__TASK REQUIREMENTS__:
Your response should consist of one number, the count of lines below that contain "lightbulb".

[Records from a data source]
● ● ●

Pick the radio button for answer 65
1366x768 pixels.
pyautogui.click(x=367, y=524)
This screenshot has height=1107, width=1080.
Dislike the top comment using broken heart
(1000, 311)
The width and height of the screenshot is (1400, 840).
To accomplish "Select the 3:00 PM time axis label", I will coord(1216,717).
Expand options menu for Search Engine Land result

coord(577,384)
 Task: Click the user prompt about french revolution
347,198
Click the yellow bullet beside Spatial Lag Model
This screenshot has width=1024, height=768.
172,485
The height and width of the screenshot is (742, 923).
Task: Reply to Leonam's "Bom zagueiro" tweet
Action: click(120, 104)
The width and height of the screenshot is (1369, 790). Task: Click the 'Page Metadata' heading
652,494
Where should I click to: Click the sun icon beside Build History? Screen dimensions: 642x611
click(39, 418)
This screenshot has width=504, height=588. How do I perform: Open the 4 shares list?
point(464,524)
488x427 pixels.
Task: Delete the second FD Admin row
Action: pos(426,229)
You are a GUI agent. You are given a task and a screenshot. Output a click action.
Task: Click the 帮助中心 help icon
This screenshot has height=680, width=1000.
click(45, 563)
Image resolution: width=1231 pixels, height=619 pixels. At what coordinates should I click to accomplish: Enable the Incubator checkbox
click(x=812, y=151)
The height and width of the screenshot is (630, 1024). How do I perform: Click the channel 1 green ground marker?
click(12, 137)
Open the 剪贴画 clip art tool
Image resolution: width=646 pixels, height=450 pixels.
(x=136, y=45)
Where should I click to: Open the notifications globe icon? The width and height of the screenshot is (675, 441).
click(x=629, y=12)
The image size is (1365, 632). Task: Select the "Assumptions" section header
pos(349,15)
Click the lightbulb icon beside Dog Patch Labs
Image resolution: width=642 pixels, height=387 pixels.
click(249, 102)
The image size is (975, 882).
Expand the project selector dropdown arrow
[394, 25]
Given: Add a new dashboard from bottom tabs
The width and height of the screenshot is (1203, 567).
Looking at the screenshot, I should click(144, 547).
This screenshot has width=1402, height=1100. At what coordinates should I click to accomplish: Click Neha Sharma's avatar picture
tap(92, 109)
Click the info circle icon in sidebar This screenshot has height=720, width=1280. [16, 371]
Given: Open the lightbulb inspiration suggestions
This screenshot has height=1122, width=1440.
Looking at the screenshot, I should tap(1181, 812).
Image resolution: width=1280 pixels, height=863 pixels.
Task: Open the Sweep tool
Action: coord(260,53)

● ● ●

__TASK RESPONSE__:
2